Entries taken from a collection

────

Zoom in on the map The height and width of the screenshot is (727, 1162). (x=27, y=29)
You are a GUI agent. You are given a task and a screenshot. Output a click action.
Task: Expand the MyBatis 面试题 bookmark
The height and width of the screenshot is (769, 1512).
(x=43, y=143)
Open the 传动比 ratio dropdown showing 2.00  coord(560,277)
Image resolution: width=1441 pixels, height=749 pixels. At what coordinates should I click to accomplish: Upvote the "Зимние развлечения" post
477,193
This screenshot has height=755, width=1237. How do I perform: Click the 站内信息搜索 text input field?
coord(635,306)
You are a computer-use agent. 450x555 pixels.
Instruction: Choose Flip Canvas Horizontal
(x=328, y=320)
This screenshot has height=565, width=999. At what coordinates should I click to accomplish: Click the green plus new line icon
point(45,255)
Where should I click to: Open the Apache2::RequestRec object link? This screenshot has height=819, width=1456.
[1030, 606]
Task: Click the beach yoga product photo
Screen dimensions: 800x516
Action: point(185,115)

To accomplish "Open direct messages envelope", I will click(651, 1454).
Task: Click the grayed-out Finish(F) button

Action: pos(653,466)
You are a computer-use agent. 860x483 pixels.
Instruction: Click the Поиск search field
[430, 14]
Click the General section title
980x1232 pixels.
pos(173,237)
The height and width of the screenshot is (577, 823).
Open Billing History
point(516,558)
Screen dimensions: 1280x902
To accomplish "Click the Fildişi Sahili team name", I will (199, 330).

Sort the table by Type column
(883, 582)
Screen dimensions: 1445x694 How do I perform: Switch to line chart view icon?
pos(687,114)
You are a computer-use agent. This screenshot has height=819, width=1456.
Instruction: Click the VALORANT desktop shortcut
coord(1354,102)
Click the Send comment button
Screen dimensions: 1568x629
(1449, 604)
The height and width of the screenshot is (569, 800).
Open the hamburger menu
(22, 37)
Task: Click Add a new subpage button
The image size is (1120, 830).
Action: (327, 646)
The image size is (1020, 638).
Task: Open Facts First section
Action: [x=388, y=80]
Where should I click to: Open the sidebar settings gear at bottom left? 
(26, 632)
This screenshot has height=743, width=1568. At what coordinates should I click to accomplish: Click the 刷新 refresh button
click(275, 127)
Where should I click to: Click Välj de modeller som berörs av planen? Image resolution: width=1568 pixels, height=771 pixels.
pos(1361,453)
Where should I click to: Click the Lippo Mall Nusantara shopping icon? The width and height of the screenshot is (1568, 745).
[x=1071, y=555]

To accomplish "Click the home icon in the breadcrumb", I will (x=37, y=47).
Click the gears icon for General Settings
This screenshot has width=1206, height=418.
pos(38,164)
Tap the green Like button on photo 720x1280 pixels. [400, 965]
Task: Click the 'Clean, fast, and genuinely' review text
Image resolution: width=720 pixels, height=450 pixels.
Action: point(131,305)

────

• Description of the task: Reproduce the material from its first line through the line containing "(x=328, y=320)", with each line kept in full and every coordinate in the answers increased by 71.

• Written reply:
Zoom in on the map The height and width of the screenshot is (727, 1162). (x=98, y=100)
You are a GUI agent. You are given a task and a screenshot. Output a click action.
Task: Expand the MyBatis 面试题 bookmark
The height and width of the screenshot is (769, 1512).
(x=114, y=214)
Open the 传动比 ratio dropdown showing 2.00  coord(631,348)
Image resolution: width=1441 pixels, height=749 pixels. At what coordinates should I click to accomplish: Upvote the "Зимние развлечения" post
548,264
This screenshot has height=755, width=1237. How do I perform: Click the 站内信息搜索 text input field?
coord(706,377)
You are a computer-use agent. 450x555 pixels.
Instruction: Choose Flip Canvas Horizontal
(x=399, y=391)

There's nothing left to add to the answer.